Unless tracking has improved greatly, the status is usually wrong. If you looked at the forum traffic for release day 2010, iPads were everywhere; China, Alaska, Tennessee, back to Alaska, Ontario, Tennessee again... I was heading out to supper after giving up on getting my iPad when they called to give me a heads up it was leaving the Ottawa airport on a truck in 5 minutes. It was in my hands less than half an hour later. That was 8pm and I was one the first late deliveries they were trying to complete that day.


----------



## Mrsam (Jan 14, 2006)

Mine is now in Concord, ON. Working from home tomorrow so I'll be home when it gets here (fingers crossed).


----------



## Scribbles (May 29, 2010)

canexsu said:


> Ordered March 7, white 32GB, white, 4G, engraved. As of 3:00 pm today, it's still in Louisville, Ky.
> Update, at 6:30 it now shows as departure scanned, so I guess it's in the air? It's shipping to my office, and I wasn't going to go in, now not sure what to do


I do not think they accept delivery location changes for these orders and make one delivery attempt to the listed address.
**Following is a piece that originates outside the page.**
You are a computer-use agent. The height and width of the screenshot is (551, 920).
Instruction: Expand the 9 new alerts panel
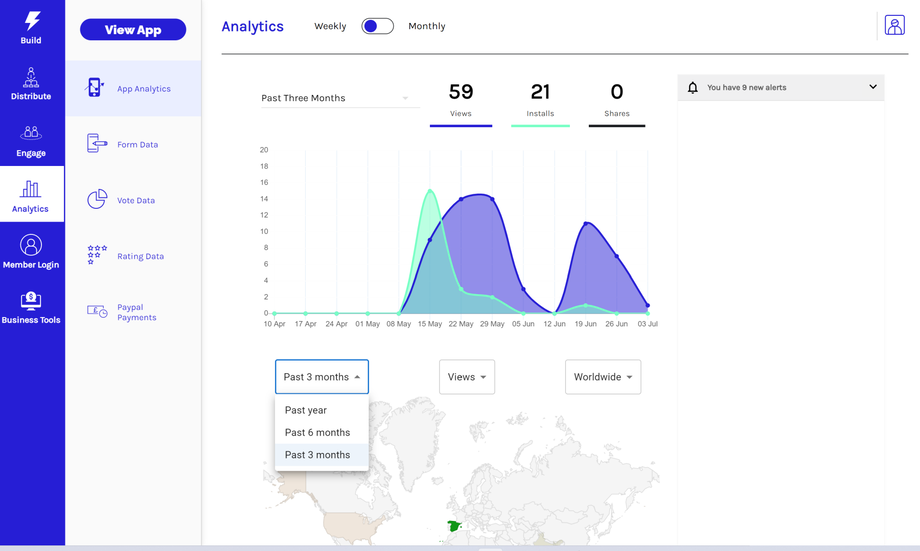point(872,87)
Also there is a do not drop off on this as well, so it'll end up at the warehouse if there is no one to receive it.


----------



## asondica (Sep 27, 2010)

Mrsam said:


> Mine is now in Concord, ON. Working from home tomorrow so I'll be home when it gets here (fingers crossed).


lol you & me both..


----------



## asondica (Sep 27, 2010)

if it's of any interest to anyone here..

my order (made on launch day) also included a single Rogers SIM card.

it has just changed to "Shipped" status now, 2 days after the 2 iPads changed to that status.


----------



## sands989 (May 3, 2007)

Sword Fish said:


> Interesting, I'm in Calgary and mine is saying Mount Hope. It better get a move on if it is to be at my place tomorrow!


Me too, I am in Edmonton and as of 2:27pm my iPad is in Mount Hope


----------



## Sword Fish (Mar 12, 2012)

asondica said:


> if it's of any interest to anyone here..
> 
> my order (made on launch day) also included a single Rogers SIM card.
> 
> it has just changed to "Shipped" status now, 2 days after the 2 iPads changed to that status.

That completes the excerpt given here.